TASK DESCRIPTION> All lines from the start of the listing below through the line containing "The width and height of the screenshot is (1534, 730)." are to be written out again exactly, and no others.

INFORMATION GIVEN>
○ ○ ○ ○ ○

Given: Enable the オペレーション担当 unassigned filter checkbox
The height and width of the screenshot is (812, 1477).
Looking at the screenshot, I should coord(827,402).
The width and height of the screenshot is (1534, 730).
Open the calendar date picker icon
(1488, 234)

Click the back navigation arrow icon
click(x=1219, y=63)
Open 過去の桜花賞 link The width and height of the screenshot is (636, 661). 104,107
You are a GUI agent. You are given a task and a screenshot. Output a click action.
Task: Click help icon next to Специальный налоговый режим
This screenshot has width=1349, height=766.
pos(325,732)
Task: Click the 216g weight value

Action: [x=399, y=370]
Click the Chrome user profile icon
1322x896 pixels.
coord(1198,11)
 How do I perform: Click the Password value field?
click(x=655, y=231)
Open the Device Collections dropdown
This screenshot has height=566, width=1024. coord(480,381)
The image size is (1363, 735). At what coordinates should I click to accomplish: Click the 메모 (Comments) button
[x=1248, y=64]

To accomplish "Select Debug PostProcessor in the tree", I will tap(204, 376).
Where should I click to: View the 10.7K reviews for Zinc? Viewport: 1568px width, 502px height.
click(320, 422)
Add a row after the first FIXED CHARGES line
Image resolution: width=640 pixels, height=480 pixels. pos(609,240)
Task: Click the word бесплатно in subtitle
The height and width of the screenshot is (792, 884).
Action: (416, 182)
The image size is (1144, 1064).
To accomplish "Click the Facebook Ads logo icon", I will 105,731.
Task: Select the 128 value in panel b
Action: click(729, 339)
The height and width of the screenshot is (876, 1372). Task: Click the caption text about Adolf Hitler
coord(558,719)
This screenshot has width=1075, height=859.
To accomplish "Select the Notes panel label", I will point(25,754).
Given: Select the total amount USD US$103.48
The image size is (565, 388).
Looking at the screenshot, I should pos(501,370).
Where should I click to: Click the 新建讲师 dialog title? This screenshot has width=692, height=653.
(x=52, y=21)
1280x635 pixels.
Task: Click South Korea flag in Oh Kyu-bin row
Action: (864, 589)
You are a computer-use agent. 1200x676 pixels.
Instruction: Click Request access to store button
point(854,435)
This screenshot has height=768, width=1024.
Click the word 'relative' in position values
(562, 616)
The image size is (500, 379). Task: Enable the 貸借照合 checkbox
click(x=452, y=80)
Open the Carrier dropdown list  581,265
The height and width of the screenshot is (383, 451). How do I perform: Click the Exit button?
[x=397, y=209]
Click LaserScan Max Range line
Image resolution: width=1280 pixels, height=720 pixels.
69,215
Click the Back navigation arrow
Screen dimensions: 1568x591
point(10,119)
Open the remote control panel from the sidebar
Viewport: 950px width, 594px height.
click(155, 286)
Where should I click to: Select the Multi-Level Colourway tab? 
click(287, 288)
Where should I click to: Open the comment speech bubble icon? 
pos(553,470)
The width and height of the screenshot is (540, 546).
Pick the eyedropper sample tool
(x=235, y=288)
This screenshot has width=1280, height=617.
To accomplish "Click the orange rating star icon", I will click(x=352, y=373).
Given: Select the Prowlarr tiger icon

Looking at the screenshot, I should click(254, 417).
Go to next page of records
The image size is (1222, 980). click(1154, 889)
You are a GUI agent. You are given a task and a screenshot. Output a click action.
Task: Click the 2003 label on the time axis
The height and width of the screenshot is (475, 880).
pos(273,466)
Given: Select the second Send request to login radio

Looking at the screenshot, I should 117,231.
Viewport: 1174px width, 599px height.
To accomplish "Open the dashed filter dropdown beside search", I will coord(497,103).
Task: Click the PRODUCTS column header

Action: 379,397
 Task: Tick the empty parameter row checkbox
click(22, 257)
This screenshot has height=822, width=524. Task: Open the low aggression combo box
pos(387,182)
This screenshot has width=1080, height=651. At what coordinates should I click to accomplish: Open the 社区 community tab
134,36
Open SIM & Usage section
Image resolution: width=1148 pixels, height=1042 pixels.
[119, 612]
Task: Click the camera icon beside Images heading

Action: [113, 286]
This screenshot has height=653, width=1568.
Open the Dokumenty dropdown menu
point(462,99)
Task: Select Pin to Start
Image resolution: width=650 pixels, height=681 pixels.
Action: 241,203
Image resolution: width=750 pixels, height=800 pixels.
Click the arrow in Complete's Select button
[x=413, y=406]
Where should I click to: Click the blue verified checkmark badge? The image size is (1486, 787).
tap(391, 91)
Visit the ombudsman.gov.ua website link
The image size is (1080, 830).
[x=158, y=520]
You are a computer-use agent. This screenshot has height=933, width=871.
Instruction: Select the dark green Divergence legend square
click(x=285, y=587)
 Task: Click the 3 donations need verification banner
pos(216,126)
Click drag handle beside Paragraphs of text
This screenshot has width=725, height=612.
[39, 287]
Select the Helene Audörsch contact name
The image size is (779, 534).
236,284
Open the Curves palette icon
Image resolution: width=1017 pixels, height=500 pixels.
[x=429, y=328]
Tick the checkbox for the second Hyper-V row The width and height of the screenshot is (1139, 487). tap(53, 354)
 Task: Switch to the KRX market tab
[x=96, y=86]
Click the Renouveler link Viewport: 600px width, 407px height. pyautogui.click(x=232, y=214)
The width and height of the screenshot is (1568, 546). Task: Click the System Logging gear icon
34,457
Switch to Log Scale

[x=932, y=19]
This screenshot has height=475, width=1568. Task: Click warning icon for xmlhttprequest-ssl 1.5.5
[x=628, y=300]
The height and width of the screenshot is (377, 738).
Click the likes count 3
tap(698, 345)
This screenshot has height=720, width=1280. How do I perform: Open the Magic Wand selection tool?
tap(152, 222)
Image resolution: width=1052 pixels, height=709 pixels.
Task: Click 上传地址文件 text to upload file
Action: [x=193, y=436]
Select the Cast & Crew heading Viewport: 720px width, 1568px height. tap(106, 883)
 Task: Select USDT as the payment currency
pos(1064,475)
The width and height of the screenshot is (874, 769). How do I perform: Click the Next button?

○ ○ ○ ○ ○

WRITTEN SOLUTION>
Given: Enable the オペレーション担当 unassigned filter checkbox
The height and width of the screenshot is (812, 1477).
Looking at the screenshot, I should coord(827,402).
The width and height of the screenshot is (1534, 730).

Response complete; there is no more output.